Well, nothing says labor of love more than springerle cookies. For those of you that don’t know, this cookie traditionally takes 3 days. You may have seen master bakers tackle this, using extraordinary molds with details that boggle the mind. Like, look at this craziness made by House On The Hill:
Some of these molds are handed down from generation to generation. If you really want to get good at this cookie and do extravagant molds, here is a great place to buy them, and they share another version of this recipe they feature on youtube using the traditional hartshorn baking powder. Their recipe intrigued me, but it uses butter and anise oil. As you will see in my video, I wanted to try older recipes from these old antique cookbooks I found, and both those recipes do not use butter. They also use the sprinkling of anise seed method on the baking sheets. When I did research on Wikipedia, this was the way they have traditionally been made in the dark ages. So I wanted to try that first.
The video below takes you through my adventure. The result was very good! I do want to try hartshorn next time because supposedly the cookies rise higher and create a better texture. Evidently, it is hard to find, but heck. I’ll try Amazon and redo this next year for a comparison.
Springerle Cookies the Semi-Traditional Way
Ingredients:
4 cups of sifted all-purpose flour
1 teaspoon of baking powder
1/2 a teaspoon of salt
4 eggs set out to warm to room temperature
drop of vanilla extract
2 cups granulated sugar
2 teaspoons of grated lemon zest
2 tablespoons of crushed anise seed
confectioners’ sugar for rolling
2 tablespoons of butter
Directions:
Sift flour with baking powder and salt twice in a bowl and set aside.
In a large bowl with a stand mixer at high-speed beat the eggs until thick and light yellow in color, about five minutes.
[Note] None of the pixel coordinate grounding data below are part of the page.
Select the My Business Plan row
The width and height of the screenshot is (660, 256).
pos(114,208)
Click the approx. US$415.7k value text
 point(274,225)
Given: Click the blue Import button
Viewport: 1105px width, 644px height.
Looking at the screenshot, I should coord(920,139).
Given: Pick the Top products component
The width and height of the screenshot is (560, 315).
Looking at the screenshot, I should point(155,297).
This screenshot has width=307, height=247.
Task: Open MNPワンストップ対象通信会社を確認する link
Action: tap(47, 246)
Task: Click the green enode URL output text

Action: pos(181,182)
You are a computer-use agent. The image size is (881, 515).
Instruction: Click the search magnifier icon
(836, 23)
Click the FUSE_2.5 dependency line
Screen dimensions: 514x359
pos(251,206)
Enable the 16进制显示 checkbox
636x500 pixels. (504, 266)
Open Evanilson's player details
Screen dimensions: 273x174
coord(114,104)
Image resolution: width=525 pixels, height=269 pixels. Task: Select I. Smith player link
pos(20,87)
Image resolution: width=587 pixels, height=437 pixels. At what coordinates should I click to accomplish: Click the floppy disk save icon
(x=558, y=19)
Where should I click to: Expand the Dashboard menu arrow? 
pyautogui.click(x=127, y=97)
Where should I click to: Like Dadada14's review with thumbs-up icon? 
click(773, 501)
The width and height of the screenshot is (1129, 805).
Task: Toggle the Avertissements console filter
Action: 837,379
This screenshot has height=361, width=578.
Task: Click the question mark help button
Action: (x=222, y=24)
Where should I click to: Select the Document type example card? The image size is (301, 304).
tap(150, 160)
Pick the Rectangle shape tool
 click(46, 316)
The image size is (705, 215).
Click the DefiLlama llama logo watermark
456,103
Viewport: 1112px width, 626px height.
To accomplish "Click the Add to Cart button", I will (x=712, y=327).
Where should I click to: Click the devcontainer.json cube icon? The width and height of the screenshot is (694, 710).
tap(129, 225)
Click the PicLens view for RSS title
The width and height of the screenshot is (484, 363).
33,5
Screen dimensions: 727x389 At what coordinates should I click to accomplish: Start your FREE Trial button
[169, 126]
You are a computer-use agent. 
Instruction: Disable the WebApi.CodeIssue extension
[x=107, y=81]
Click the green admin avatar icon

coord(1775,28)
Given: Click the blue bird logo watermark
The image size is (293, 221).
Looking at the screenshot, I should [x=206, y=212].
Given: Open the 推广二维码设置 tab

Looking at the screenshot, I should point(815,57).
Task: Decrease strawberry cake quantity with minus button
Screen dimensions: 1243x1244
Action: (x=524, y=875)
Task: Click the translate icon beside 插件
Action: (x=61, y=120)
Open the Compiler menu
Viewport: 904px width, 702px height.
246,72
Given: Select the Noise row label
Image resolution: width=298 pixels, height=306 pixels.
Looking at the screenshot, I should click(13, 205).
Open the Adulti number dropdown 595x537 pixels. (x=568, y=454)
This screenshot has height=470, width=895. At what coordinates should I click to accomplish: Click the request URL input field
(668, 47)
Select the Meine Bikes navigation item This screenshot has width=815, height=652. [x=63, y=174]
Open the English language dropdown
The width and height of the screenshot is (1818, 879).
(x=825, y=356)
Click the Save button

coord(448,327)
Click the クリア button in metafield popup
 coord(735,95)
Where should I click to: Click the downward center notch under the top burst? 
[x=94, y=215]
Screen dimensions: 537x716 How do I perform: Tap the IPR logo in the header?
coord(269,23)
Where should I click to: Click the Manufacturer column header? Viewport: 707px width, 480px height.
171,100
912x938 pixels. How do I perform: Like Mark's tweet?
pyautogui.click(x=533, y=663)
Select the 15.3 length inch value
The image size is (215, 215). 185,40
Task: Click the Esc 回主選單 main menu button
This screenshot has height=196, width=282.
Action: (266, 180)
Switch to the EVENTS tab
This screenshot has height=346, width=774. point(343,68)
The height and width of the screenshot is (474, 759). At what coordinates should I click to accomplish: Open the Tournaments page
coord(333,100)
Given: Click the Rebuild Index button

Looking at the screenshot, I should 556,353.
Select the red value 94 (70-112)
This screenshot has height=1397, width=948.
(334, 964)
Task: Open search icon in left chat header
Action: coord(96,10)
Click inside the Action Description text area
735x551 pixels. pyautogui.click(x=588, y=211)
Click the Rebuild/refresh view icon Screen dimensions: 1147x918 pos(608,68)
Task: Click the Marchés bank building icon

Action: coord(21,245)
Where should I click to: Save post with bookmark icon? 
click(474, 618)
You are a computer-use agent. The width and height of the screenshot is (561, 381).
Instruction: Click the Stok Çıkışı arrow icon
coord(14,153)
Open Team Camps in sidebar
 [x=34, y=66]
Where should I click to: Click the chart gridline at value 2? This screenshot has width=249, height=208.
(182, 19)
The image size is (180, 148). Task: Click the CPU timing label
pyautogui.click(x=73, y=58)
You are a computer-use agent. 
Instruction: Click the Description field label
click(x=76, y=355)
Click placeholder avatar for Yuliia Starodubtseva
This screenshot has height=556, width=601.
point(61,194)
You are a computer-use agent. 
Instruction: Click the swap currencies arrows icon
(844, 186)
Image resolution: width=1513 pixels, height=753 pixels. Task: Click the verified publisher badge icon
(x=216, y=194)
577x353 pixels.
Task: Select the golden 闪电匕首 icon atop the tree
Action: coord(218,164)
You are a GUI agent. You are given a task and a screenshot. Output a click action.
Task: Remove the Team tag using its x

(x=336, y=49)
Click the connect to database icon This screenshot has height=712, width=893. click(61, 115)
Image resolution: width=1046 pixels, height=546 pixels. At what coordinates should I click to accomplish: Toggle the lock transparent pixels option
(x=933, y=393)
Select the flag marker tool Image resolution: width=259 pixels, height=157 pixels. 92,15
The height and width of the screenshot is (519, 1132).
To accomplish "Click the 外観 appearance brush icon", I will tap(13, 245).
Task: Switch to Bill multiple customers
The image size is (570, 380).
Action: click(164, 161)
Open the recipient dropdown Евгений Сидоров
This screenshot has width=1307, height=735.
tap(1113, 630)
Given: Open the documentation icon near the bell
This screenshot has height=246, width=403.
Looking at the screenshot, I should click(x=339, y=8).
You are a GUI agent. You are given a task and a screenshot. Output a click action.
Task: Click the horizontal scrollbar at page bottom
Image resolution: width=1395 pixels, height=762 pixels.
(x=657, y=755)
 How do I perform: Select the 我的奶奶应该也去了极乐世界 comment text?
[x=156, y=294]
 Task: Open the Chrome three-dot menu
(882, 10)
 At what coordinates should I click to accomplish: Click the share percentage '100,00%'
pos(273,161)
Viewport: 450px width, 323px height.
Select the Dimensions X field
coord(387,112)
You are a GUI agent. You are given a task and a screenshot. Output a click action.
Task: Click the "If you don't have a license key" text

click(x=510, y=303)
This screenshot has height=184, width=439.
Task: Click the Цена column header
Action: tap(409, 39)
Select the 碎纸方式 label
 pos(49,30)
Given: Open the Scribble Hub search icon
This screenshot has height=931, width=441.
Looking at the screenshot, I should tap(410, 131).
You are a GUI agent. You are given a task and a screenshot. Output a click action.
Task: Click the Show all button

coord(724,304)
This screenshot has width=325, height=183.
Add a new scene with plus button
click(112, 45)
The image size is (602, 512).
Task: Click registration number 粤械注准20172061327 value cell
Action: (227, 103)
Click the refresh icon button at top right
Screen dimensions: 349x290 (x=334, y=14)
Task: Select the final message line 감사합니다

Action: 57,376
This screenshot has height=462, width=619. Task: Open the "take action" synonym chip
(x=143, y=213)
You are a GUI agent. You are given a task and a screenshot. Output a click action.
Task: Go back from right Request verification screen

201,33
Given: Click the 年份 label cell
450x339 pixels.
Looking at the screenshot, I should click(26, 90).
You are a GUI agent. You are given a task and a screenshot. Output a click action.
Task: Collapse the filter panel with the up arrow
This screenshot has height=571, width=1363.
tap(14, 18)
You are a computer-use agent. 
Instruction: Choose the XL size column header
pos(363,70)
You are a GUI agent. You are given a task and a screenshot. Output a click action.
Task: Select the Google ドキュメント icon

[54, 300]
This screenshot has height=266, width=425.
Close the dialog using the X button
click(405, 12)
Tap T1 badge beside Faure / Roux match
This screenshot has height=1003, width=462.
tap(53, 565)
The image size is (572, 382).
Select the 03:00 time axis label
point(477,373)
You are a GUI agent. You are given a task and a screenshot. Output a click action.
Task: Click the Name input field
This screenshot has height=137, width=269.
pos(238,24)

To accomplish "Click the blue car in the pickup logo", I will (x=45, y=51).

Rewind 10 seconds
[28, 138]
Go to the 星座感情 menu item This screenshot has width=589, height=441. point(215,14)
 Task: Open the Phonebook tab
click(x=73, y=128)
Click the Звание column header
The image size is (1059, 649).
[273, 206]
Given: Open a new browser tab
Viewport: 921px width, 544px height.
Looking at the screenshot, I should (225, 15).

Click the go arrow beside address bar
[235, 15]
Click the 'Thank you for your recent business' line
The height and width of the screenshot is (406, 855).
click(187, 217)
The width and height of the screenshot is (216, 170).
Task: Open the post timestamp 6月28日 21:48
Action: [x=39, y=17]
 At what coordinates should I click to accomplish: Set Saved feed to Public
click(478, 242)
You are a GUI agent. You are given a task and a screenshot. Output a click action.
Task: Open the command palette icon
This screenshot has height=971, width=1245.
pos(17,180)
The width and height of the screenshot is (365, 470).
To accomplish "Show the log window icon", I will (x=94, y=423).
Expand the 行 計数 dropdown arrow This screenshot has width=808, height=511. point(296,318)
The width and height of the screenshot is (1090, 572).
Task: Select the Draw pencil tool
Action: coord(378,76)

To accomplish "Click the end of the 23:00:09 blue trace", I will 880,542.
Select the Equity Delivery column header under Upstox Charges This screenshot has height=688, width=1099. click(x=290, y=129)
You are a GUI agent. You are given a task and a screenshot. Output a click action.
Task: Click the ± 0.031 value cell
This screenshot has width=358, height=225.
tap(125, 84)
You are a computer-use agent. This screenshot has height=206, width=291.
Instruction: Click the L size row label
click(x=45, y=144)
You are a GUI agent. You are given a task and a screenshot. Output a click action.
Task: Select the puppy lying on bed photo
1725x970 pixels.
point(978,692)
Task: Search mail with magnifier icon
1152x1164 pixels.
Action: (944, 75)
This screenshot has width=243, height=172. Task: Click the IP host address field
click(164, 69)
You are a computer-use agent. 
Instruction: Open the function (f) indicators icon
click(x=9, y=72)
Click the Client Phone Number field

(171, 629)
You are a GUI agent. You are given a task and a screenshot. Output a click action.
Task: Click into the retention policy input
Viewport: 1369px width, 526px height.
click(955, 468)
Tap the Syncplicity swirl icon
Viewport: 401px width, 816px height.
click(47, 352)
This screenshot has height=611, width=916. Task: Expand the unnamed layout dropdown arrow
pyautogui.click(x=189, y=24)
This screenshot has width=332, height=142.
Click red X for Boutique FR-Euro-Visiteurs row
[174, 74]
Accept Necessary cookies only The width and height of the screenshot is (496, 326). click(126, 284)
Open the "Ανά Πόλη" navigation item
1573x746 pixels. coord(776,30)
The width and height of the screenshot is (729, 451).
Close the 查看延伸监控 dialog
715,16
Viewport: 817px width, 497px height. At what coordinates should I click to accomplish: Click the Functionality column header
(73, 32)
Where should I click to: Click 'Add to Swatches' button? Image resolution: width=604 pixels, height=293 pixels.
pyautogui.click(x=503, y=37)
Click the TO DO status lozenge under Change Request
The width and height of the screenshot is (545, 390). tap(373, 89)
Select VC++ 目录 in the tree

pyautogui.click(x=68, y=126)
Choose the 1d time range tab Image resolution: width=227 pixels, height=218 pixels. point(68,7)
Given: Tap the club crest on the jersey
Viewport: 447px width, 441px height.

Then at medium speed beat in the granulated sugar 3 tablespoons at a time, beating well after each addition. This will take about 10 minutes and the mixture will get shiny and thick. Occasionally clean the side of the bowl with a spatula to make sure that the sugar is getting incorporated.
Next, add the lemon zest and the drop of vanilla and whip well. Now change the whisk to a paddle and gradually add the flour mixture on low. If the last of the flour mixture doesn’t incorporate well use a wooden spoon or incorporate by hand. The dough will be stiff and sticky.
Transfer the dough to a floured work surface and knead lightly. Divide into three sections, and shape them into a rough rectangle, about 4 x 6 or 5 x 7, flat. Wrap in plastic wrap and chill overnight. Also, chill your forms and molded rolling pin.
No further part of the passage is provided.